Noticed how the male population behaved? The scandal prompted many males to scamper for copies of the video to watch the celebrity doctor and Katrina in the sexual act. And rather than condemning Kho and all those who may have uploaded the video in the Internet and spread it in the market, many even circulated jokes, making light of a grave matter. One text message read “Katrina was swined (binaboy)”. Another text message read: “What do you call a camera used in a sex video? Answer: Hayden camera”

Apart from Kho, many others who had access to the video because of their friendship or closeness with Kho, abused Katrina just as much. One, or some of them, uploaded the video in the Internet while others tried to make a fast buck by selling copies. Katrina was instantly made a commercial item, a fair game.

Some who saw the video said that she clearly knew that her sexual act with Kho was being taped, thus she has nothing to complain about. This, to me, smacks of a disordered thinking. When women complain of having been abused, they are presumed to have given consent to be abused. When a woman is raped, she is accused of having invited the crime to be committed against her because of her manner of dressing or her actions. Men will always find excuses for their abuse of women because historically, all over the world, women have not been regarded or treated as equals with men.

Granting that Katrina knew her sexual act with Kho was being video-taped. Circulating it for public consumption is quite another story. If she did not expressly consent to its distribution for public consumption, her rights were violated.

And I say, thank God for the law on Anti-Violence Against Women and their Children or Republic Act 9262. Kho may be able to escape prosecution from the spread of the video on the Internet but certainly there is no way he can escape prosecution from the long arm of the law on anti-violence against women.

The law defines violence against a woman as any act committed by any person against a woman who is his wife, former wife, or a woman with whom he has or had a sexual or dating relationship, and such act results in physical, sexual, psychological harm or suffering.

This means that even when the relationship between a man and a woman consists only in a singe sexual act between them, the woman is entitled to be protected under this law from any act of violence committed by the man against her. And in this law, acts of violence have been defined so broadly as to cover not only physical violence but also psychological and economic violence as well. Psychological violence refers to acts or omissions that cause mental or emotional suffering to the victim. And this includes, among others, public ridicule or humiliation to the woman. The video-taping of the sexual act, presumably by Kho, and the videotape’s subsequent release into the Internet and the market could constitute the crime of committing violence against a woman under the law. This crime carries with it the penalty of imprisonment and the payment of damages.
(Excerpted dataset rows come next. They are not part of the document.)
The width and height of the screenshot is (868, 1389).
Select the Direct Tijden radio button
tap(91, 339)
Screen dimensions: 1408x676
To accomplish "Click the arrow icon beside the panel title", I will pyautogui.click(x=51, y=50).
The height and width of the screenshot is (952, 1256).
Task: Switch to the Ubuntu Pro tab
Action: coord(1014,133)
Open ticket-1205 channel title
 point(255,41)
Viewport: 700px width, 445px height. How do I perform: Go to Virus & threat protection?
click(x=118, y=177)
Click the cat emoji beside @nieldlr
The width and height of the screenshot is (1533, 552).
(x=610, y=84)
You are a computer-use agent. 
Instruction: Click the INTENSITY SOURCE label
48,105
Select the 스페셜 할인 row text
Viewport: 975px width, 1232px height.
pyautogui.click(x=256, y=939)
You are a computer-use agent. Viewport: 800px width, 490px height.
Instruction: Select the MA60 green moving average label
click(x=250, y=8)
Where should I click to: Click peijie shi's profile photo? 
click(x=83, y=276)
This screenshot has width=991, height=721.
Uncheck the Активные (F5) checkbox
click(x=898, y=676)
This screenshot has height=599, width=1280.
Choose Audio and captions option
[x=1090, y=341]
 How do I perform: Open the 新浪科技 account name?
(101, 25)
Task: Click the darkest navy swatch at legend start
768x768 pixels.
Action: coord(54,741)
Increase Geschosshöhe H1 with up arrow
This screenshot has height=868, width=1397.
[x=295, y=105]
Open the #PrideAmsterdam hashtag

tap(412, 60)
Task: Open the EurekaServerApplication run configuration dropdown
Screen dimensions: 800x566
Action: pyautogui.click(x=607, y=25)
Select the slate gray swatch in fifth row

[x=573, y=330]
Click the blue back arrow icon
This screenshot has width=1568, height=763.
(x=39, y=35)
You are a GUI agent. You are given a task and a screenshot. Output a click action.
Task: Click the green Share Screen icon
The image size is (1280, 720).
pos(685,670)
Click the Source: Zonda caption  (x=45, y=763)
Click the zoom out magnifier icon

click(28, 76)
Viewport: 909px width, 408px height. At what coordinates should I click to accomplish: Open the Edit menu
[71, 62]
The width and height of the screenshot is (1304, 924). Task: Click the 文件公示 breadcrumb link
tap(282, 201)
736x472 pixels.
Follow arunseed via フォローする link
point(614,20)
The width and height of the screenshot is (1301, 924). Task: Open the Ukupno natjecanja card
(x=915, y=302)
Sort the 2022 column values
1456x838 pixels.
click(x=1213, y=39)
Apart from the prosecution of the guilty and the restitution of the victim in the Kho-Halili scandal, this should spark new studies on how to protect women from abuse committed through the Internet. Women can find protection under Republic Act 9262 as long as they were in some sort of a relationship with their abuser. But how can they be protected against abuse committed through the cyber space? The means of gender abuse have become sophisticated and technologically advanced. Cyber sex is very much a thing now.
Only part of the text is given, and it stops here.